Fitch prevê que a dívida do governo geral deverá recuar de 89,7% do PIB em 2025 para 87% em 2026, voltando a 82,9% em 2028, apoiada por superávits primários e crescimento nominal moderado. A agência também ressalta indicadores de governança acima da mediana da categoria A e a proteção decorrente da participação na União Europeia e na zona do euro.

Apesar do avanço na nota, a agência lembra vulnerabilidades herdadas: níveis ainda elevados de dívida pública e externa e pressões demográficas. O Fundo de Estabilização Financeira da Segurança Social, com ativos equivalentes a 13,9% do PIB ao fim de 2025, é citado como um amortecedor relevante, enquanto superávits em conta corrente vêm reforçando a resiliência.

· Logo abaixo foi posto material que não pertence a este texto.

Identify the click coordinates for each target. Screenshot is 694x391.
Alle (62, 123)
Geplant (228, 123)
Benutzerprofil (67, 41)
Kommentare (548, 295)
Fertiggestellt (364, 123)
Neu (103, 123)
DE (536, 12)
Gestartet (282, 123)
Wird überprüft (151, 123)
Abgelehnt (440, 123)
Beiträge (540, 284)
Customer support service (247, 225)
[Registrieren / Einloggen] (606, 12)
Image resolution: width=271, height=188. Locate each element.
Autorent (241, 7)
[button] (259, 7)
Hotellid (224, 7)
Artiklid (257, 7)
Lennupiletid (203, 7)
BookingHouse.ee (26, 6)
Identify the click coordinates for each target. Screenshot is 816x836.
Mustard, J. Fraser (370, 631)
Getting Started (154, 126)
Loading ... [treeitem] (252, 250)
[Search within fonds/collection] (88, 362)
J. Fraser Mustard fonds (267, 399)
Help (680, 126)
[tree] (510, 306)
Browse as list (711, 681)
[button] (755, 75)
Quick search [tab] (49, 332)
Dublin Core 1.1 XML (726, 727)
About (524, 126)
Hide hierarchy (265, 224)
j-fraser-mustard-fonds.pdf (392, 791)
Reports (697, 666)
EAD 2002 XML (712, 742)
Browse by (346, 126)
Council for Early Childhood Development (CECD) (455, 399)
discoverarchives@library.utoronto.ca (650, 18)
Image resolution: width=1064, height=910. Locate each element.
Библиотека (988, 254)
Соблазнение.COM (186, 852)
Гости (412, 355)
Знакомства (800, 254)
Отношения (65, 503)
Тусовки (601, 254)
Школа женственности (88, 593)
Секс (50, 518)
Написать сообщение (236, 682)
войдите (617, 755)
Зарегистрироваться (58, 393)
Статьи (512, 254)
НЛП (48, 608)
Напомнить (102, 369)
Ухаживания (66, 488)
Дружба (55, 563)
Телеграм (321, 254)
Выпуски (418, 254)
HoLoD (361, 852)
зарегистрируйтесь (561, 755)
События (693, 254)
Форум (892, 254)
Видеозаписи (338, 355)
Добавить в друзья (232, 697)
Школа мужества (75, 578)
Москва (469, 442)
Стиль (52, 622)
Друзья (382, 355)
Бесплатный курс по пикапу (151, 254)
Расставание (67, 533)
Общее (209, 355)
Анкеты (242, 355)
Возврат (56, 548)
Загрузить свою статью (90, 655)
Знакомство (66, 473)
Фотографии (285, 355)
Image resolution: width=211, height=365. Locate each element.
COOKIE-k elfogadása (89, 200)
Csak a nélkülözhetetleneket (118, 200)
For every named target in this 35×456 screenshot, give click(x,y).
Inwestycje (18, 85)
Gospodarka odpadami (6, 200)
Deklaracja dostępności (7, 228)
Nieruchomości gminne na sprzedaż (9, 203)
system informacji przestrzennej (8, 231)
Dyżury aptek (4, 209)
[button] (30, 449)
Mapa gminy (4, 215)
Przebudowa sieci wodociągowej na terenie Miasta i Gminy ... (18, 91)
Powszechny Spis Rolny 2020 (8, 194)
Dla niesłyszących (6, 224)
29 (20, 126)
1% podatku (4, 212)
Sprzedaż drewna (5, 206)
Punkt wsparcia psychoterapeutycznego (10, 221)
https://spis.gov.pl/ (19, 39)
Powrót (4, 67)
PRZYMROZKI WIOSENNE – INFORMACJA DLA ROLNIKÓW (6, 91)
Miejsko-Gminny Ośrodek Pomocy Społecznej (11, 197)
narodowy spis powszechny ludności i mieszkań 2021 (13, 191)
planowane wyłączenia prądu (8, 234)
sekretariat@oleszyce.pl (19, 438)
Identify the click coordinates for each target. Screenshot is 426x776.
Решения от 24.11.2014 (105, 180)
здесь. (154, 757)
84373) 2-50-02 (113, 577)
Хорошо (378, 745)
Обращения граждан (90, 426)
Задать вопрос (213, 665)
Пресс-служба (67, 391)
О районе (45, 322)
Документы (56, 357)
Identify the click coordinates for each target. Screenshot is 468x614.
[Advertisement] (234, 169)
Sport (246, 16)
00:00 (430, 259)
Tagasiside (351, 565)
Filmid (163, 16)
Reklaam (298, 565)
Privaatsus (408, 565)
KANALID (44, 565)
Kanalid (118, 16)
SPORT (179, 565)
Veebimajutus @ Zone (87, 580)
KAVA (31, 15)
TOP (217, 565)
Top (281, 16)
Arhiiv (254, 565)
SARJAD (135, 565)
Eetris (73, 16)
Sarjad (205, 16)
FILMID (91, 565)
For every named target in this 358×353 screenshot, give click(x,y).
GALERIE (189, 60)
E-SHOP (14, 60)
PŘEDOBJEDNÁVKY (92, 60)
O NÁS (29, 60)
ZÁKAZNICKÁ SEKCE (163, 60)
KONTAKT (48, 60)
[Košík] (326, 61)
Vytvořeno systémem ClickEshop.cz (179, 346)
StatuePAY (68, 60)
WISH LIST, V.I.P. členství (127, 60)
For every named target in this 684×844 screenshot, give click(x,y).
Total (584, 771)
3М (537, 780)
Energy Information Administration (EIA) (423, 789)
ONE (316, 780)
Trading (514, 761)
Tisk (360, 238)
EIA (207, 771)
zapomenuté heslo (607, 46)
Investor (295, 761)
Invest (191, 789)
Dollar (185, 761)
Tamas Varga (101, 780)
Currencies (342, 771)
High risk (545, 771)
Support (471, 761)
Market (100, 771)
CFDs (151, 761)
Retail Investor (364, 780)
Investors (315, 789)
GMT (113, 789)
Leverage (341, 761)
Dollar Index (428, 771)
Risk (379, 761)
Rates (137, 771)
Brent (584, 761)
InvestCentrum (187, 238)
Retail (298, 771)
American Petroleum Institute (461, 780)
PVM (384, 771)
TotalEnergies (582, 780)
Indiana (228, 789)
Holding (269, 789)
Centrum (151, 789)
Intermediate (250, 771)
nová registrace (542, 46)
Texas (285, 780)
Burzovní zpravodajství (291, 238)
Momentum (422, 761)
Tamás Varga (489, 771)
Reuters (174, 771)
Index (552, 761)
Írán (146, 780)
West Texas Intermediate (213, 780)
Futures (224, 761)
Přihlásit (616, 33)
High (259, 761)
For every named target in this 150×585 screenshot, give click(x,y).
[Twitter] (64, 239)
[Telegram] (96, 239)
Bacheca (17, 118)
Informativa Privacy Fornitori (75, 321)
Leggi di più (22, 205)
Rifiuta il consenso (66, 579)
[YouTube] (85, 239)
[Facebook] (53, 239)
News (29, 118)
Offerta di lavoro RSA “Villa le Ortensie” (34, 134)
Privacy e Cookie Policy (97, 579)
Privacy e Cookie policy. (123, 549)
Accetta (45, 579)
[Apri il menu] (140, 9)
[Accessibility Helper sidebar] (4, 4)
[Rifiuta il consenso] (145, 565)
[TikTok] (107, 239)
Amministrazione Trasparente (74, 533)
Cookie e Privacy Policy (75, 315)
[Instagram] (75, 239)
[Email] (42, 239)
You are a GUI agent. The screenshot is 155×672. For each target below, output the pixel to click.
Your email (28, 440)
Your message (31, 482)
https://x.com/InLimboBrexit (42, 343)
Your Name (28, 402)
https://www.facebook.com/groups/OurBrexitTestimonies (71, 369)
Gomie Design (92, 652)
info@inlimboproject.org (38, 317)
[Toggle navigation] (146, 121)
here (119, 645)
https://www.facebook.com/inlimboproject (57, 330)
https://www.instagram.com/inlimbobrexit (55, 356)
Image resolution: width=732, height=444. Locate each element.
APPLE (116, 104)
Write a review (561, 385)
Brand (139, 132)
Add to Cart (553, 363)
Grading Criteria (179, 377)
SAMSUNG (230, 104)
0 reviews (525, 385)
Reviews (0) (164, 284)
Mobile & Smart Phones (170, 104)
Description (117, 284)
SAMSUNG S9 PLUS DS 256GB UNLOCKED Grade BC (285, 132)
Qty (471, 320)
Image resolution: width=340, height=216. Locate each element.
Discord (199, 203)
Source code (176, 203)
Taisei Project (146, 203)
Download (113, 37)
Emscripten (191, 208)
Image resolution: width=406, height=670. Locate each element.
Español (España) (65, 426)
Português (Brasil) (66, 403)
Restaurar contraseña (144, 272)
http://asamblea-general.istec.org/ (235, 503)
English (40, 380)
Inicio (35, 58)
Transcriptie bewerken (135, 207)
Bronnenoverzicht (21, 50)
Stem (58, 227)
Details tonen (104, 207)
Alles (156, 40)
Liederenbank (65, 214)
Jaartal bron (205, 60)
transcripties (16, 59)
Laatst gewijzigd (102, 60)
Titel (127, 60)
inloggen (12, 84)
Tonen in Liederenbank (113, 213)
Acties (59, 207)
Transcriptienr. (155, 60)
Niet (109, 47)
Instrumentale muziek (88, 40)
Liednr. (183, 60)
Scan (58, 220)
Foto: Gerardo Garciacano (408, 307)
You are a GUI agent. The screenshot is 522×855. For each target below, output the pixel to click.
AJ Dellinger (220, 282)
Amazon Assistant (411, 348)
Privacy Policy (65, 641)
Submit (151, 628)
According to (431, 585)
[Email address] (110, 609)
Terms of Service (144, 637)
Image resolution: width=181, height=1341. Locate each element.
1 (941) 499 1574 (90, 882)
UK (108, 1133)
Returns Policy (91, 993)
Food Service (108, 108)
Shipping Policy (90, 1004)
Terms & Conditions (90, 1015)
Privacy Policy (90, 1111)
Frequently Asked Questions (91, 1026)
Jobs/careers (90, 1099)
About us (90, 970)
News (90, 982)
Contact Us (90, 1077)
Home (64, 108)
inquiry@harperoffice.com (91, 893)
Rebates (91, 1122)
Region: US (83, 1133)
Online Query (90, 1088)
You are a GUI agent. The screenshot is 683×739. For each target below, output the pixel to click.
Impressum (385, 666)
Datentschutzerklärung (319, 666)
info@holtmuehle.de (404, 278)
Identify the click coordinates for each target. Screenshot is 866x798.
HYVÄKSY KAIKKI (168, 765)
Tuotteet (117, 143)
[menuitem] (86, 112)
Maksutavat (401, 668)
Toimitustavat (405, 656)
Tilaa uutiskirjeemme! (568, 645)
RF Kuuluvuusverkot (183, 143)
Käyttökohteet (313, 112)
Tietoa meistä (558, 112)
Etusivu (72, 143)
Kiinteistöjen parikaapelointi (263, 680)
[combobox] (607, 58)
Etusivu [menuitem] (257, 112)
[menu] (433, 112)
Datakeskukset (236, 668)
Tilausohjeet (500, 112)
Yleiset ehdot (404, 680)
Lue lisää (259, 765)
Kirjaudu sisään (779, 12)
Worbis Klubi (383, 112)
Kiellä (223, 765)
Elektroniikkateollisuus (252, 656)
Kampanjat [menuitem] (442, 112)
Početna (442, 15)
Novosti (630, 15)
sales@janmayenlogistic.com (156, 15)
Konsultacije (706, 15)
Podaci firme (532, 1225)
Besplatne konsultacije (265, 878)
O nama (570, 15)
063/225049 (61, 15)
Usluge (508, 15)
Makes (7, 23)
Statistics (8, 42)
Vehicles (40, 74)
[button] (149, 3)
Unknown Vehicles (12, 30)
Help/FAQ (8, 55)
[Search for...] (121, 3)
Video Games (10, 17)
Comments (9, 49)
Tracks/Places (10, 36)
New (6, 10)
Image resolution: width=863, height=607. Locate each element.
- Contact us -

A avaliação tem efeitos práticos — potencial redução do custo de financiamento e fortalecimento da confiança de investidores — mas não elimina riscos. O envelhecimento populacional, queda da migração líquida e a meta da Otan de investimento em defesa (5% do PIB até 2035) representam pressões de médio prazo que exigem disciplina orçamentária. Em suma: a subida para A+ amplia margem, mas condiciona-se à manutenção de políticas fiscais prudentes.